Pero cuando estaba embarazada de su primer hijo, vino la primera agresión. A partir de ahí, relata, se sucedían sin motivo alguno. "Se acostumbró a pegarme. Y yo me sometí a él y lo que decía iba a misa", explica.

Pasaron los años, y un día, cuando su hijo pequeño apenas tenía un mes, llegó la gota que colmó el vaso. "Aguanté hasta el 27 de junio de 2004. Era domingo, hacía muchísimo sol y le pregunté: ¿vas a llevar a los niños a algún lado? No sé lo que se le pudo pasar por la cabeza, pero de repente me destrozó el coche", rememora. Ese día lo tuvo clarísimo: "Temí por mi vida y me fui".

Ella se escapó con los niños para la casa de sus padres y empezó una nueva etapa. Pero las amenazas y las agresiones la perseguían. "Me apareció en el parking de los juzgados, en el punto de encuentro adonde llevo a los niños cuando les toca estar con él. Con el tiempo tienes que ir perdiendo el miedo, porque si no te vuelves loca", se anima.

Con la separación empezó un periplo por la comisaría y por los juzgados. Las denuncias, los juicios y la renovación de las órdenes de alejamiento han formado parte de los últimos años de su vida. Y no cesan: "Yo me muero con orden de alejamiento, lo tengo claro; pero ya he dejado de denunciar, porque parece que me tengo que justificar siempre. Y es que lo que yo llevo vivido, si no lo ves no lo crees", manifiesta.

Burocracia

Afirma que no se siente protegida ni por la Policía ni por los juzgados. "Es todo demasiado burocrático; llega un momento en que te cansas de ir de un lado a otro. Tengo una orden de alejamiento, pero él la quebranta cuando quiere", precisa. También Estrella, otra viguesa que como Araceli pertenece a la Asociación de Mujeres contra los Malos Tratos, considera que la justicia es demasiado lenta.
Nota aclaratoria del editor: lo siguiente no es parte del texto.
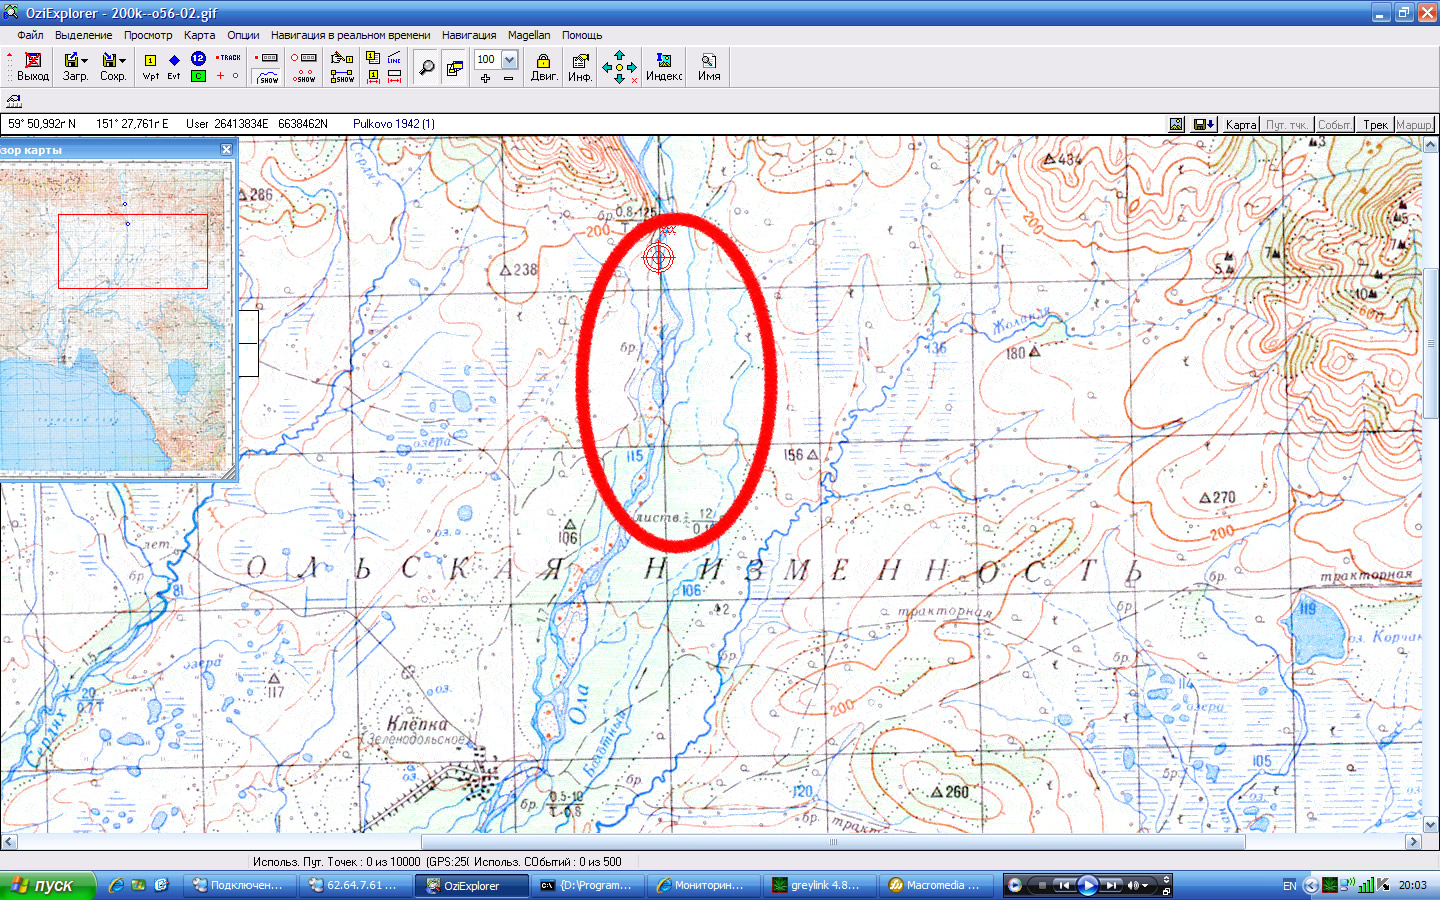
Task: Close the map overview panel
Action: click(x=226, y=150)
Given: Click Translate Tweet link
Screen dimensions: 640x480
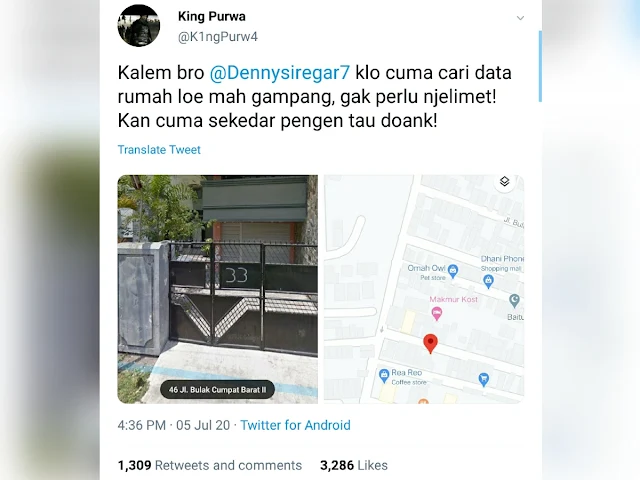Looking at the screenshot, I should pyautogui.click(x=159, y=150).
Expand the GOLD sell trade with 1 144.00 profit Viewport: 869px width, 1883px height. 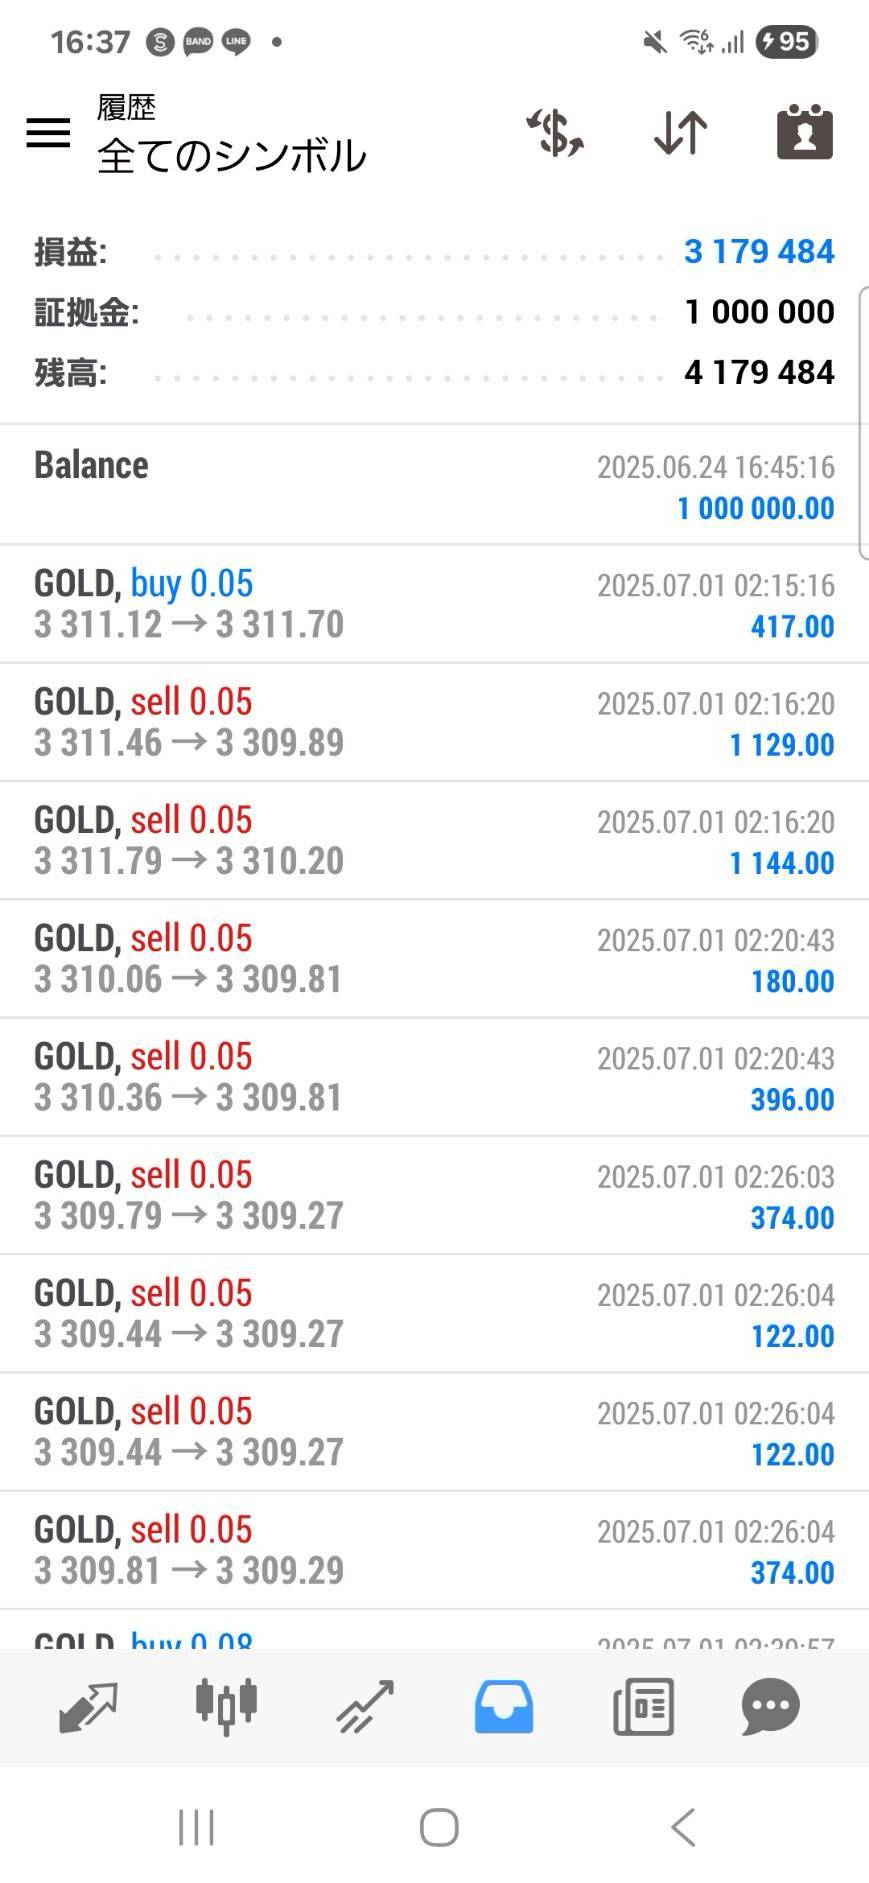[434, 840]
Pero llama a todas las víctimas a denunciar: "Aunque muchas veces me pregunto de qué me ha servido, siempre es lo mejor".

Ella quiere salir de la pesadilla en la que vive. Con 45 años y dos hijos -el mayor de una relación anterior-, no puede evitar las lágrimas cuando recuerda los últimos años de su vida. "Fíjate hasta qué extremo llegué que le pedía que me pegara donde no se viese. Me hacía sentir culpable", confiesa. Hoy, ya separada, aún se considera maltratada psicológicamente: "Esto no es vida".